Cabernet Sauvignon at Laurel Glen Vineyard
As you wind your way up the curvy, vineyard lined roads of Sonoma Mountain, there is a lot for your eyes to take in. It is steep terrain with sweeping views of the valley floor below.
The exceptional location, combined with beautifully kept vineyards speak loudly to the magic of these iconic vineyard plots. The bottles created here are of a stunning variety. Yes, please.
The lure of great mountain top wine keeps fans coming back, seeking out new bottles, year after year. Currently, it’s the time of the year where harvest is taking place across these rocky slopes and terraced vines.
At Laurel Glen Vineyard, THIS is where they decided to plant their roots.
The Laurel Glen vineyard sits at an elevation of 800 to 1000 feet above sea level. As a result, the vineyard benefits from warm thermal updrafts from the valley floor at night.
Generally above the marine fog layer, the vineyard has a rather condensed (not too hot, not too cool) temperature range given a 24-hour perspective, as compared to the more-typical California North Coast pattern of foggy mornings, warm days and cool nights.
For Cabernet lovers, the grapes grown on Sonoma Mountain ripen slowly over an extended growing season and yield berries that retain acidity and minerality for more age-ability.
The University of California at Davis identified the Laurel Glen clone as a unique clone of Cabernet Sauvignon in the mid-1990’s. The winery team can answer endless amounts of questions on viticulture, local terrain, the history of the land and of course, wine-making.
At Laurel Glen, they work the land and make the wines, and have done so for decades…
An entire years worth of work comes down to a grapes’ ripeness on harvest morning.
For a winemaker, the ideal sugar content has got to be reached. The grapes must be “not too sweet” while also … “not too sour”… the perfect pH where things are not TOO acidic… while also… not TOO tannic. The maximum flavor development for the varietal has to be reached before the grapes are harvested.
No pressure or anything.
The Laurel Glen Vineyard has a long and quite storied past… Originally planted to mixed red varietals by German immigrants in the late 1880’s, it was replanted to Cab in 1968 by Carmen Taylor, who also gave the property its name.
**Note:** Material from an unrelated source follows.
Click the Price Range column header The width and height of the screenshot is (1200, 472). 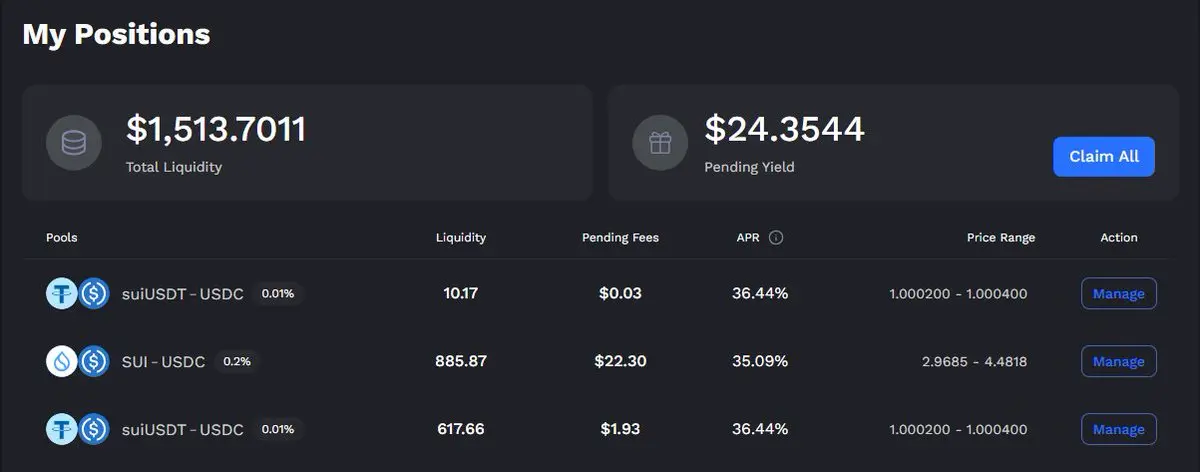1001,238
The original Cabernet Sauvignon vines, as well as even older vines still producing fruit from the original plantings, can still be found on the property.
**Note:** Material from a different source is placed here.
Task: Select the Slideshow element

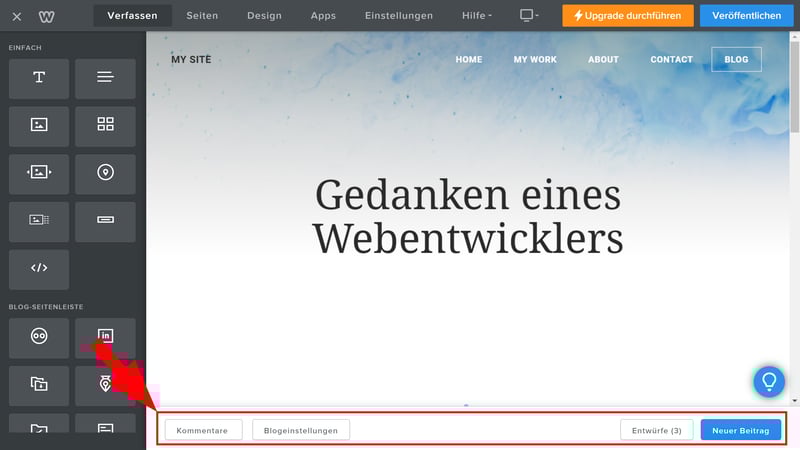Action: click(39, 173)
They even make a Crazy Old Vine Rosé wine from these original vines at Laurel Glen, available only to wine club members in a small batch release each year.
It sells out quickly, what a terrific bottle to find and share with friends!
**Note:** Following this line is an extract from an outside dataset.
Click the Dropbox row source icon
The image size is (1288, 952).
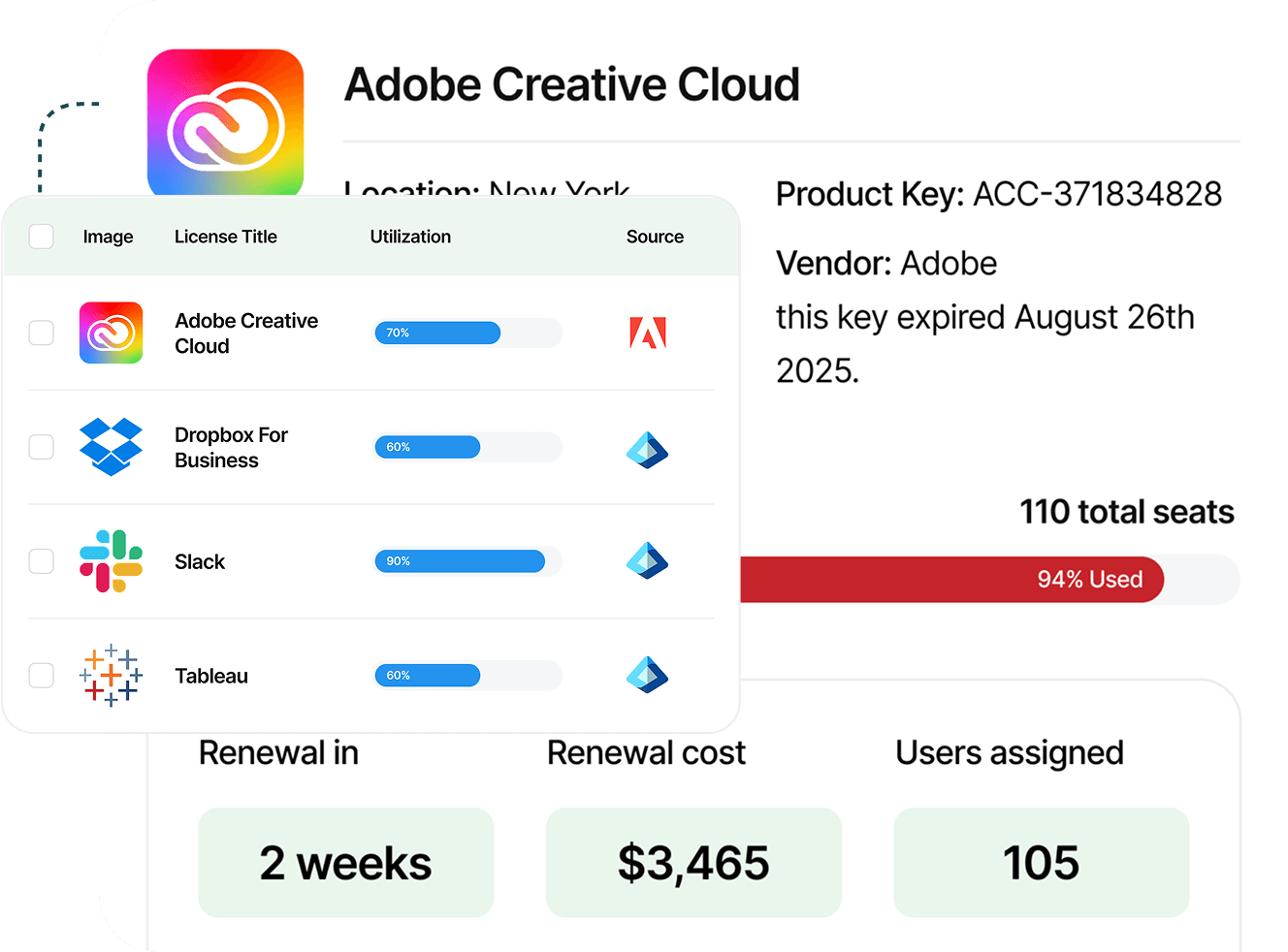pos(647,449)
The soils of Sonoma Mountain are a mixture of ancient marine deposits overlain with volcanic material. For Cabernet vines , this provide efficient water drainage while at the same time restraining excess vigor.
Mature vines like those at Laurel Glen Vineyard are adept at finding water by themselves. The roots are old and wise and able to maneuver through the rocky soil. The production is low from these old and wise vines but flavor is concentrated in a way that a younger vine could simply not imitate.
The vineyard includes 16 estate planted acres. Spacing and trellising varies from block to block according to the slope of the mountain side. Being on a heavily wooded mountain, the vineyard has an adequate supply of ground water throughout the summer heat, the mature vines need little to no irrigation.
With water drainage being so good on the mountain, even despite California’s multi-year drought, Laurel Glen watered the vineyard only once in 2013 and not at all in 2012.
The Laurel Glen Estate Cabernet Sauvignon and Counterpoint Cabernet are both made with minimal handling, using gravity flow whenever possible, and keeping all of the lots separated. They are Organic Certified Mountain Top Cabernet on High.
Organic viticultural guru Phil Coturri, who grew up on Sonoma Mountain and spent a formative summer in his youth working at Laurel Glen, manages the vineyard.
Winemaker Randall Watkins, who spent many years developing his skills with mountain Cabernet at Moon Mountain Vineyards, manages the cellar. Under their stewardship, Laurel Glen Vineyard has been rebuilt with great care. The new team led by a veteran of the California wine industry, Bettina Sichel, farms the vineyard organically.
They use modernized trellising practices with cluster and berry sorting at harvest.
Organic certification, in addition to a host of other quality-oriented improvements have taken the label up a notch or two in quality assurance and age-ability.
Using stainless steel, temperature controlled, open-top tanks for fermentation, the team also has decided not to add commercial yeast normally. Wine-maker Randall Watkins feels that the yeast that naturally occurs on the grapes do a fine job and provide a bit more complexity in the final product –
- the wine!
Using techniques like pump over and punching down the caps by hand on an open-top fermenter, the Laurel Glen Vineyard team mix their must gently while also blowing off some alcohol.
The Cabernet Sauvignon is kept on the skins for nine to 14 days. Fermentation is usually done to dryness, though the end point is always determined by taste.
Laurel Glen Vineyard Cabernet is more refined than many California Mountain Cabernet wines, with a vibrant, firm texture, and a complexity and density more readily identified with European wine.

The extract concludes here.